The brother of a woman who was murdered by her husband in a staged car accident has praised actress Sheridan Smith for her portrayal of his sister in a TV drama.
Malcolm Webster was jailed for a minimum of 30 years for killing Claire Morris in a planned crash in Aberdeenshire in 1994 and attempting to kill Felicity Drumm in New Zealand in 1999 to claim insurance money.
The story has been made into an ITV drama called The Widower with Reece Shearsmith playing Webster and Sheridan playing Ms Morris.
Her brother Peter Morris, who advised on the production of the three-part series, has praised the performance of the cast.
He told the Mail on Sunday: "Sheridan captured Claire completely. I miss that camaraderie of a sibling and I thank Sheridan for giving that back to me for a while.

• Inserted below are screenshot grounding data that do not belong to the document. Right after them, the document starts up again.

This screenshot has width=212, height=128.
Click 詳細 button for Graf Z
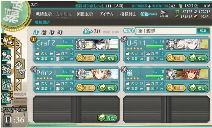tap(86, 58)
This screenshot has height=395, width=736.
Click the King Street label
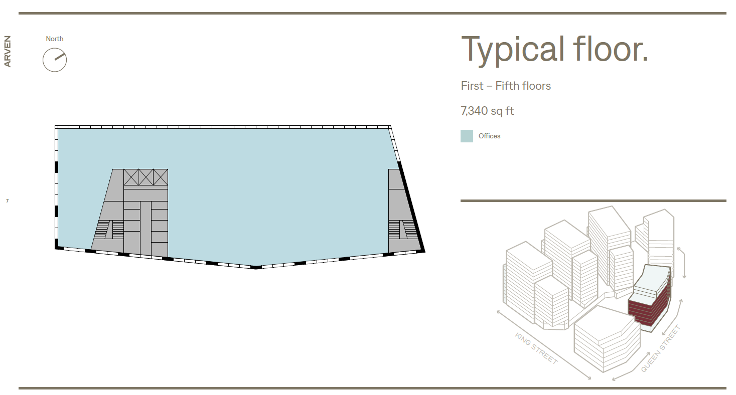tap(536, 348)
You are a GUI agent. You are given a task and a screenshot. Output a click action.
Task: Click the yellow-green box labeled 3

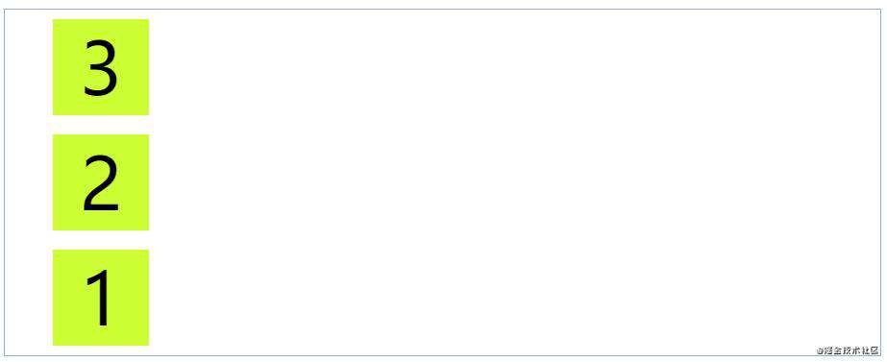pos(101,67)
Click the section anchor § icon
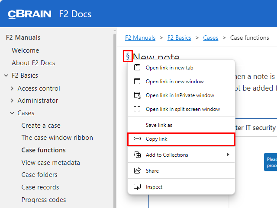Viewport: 277px width, 208px height. pos(128,56)
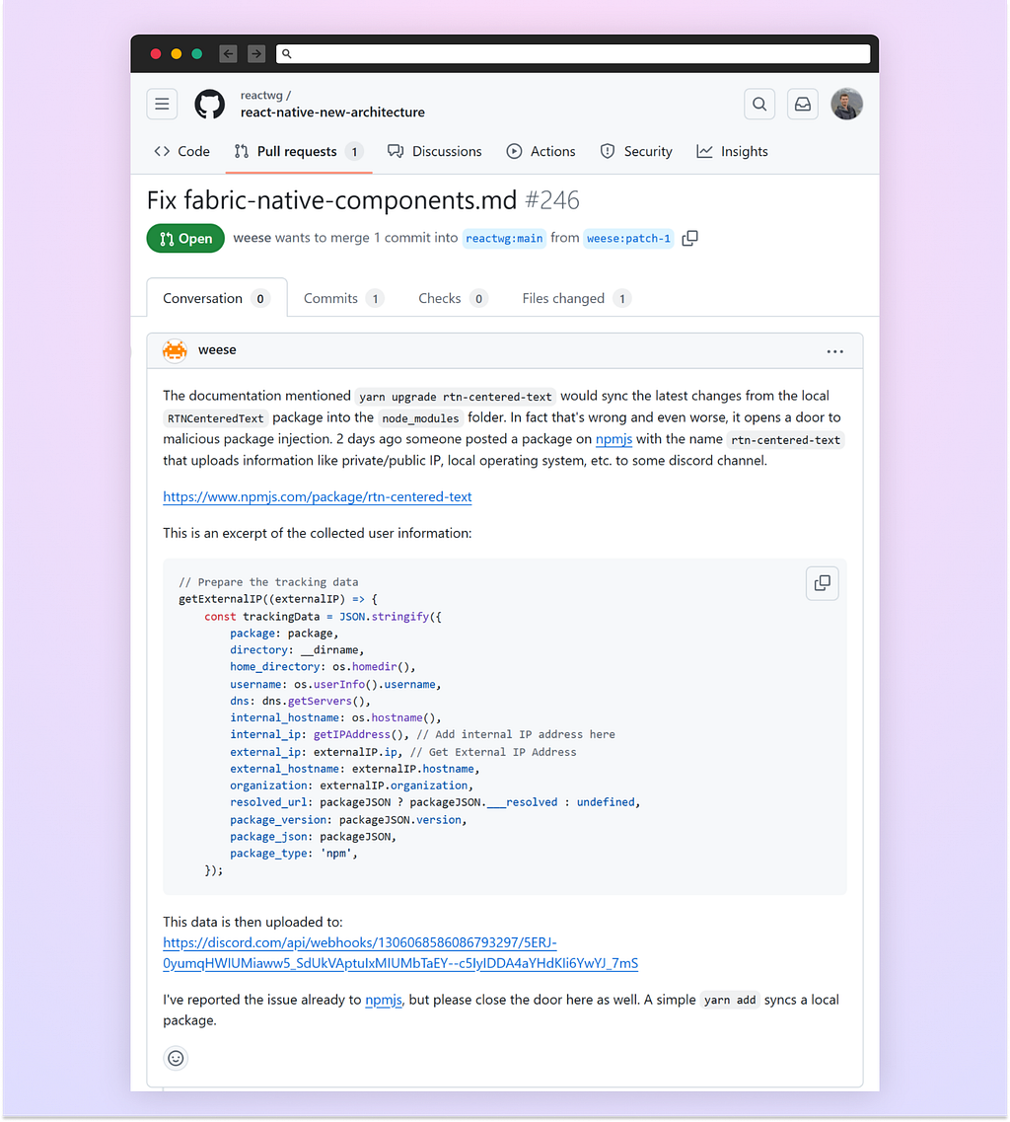Open the Checks tab

(453, 298)
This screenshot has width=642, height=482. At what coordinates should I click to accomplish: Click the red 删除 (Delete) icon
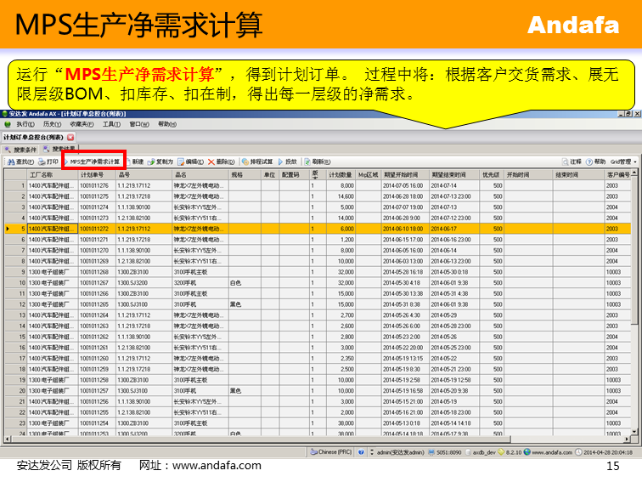point(221,162)
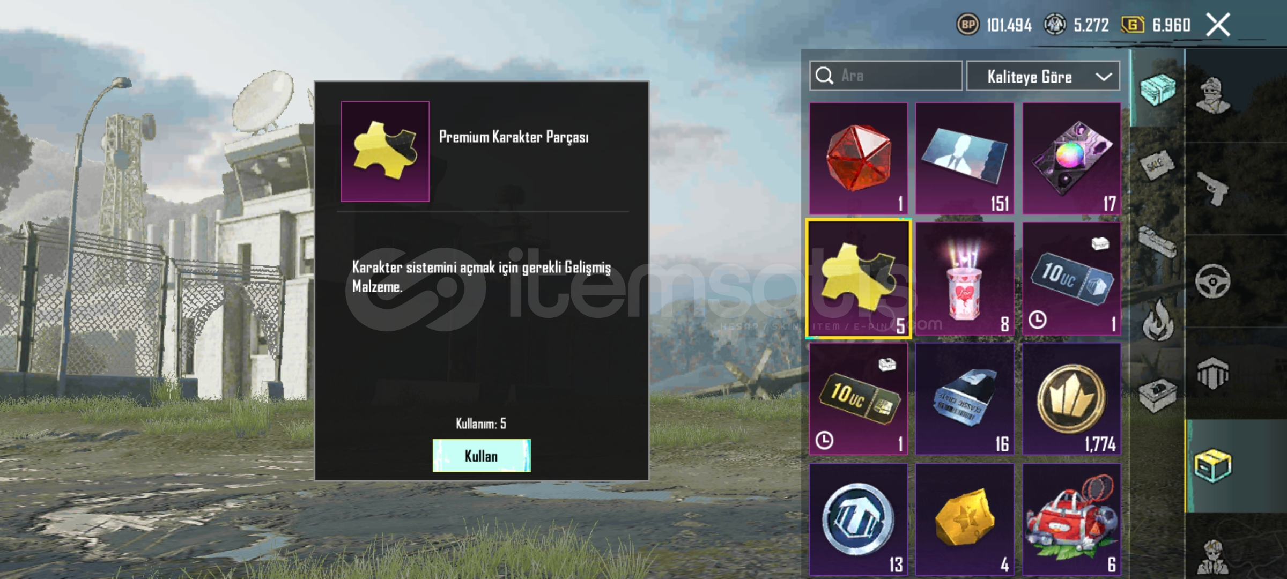Focus the Ara search field
1287x579 pixels.
(x=886, y=76)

"I feel as though if I want to see Claire again all I have to do is switch on this drama. At one stage off-set Sheridan hooked her arm through mine, and I told her it was exactly how Claire did it."
Former nurse Webster, from Guildford, Surrey, was handed the life sentence after being convicted of the crimes in May 2011 following a five-month trial, the longest murder trial against a single accused in Scottish legal history.
Sentencing him, Lord Bannatyne condemned his ''cold-blooded, brutal and callous'' crimes, driven by an insatiable appetite for money and which formed part of a fraudulent plot to pocket almost £1 million in insurance payouts.
Webster claimed the death of Ms Morris was a tragic accident which happened when he swerved to avoid a motorcyclist.
The jury heard the killer drugged her before driving the car they were in off an Aberdeenshire road and starting a fire while she lay unconscious inside.
He fraudulently claimed more than £200,000 from insurance policies following her death, later spending it on a Range Rover car, a yacht and on seducing a string of women.
In 1999 he tried to murder Ms Drumm in a copycat car crash in New Zealand in an attempt to claim more than £750,000 of insurance money.
Police started investigating Webster's past when one of Ms Drumm's sisters contacted British police in June 2006 to report her suspicions about him.
After the investigation into Ms Morris's death was reopened in 2008, forensic tests on a tissue sample from her liver revealed she had been given a sedative before the crash.
Mr Morris added: "Like everyone else Webster duped me. He is a callous murderer.
"I don't know if he is watching The Widower, but what I do know is that the drama is telling the truth of the terrible death my sister suffered."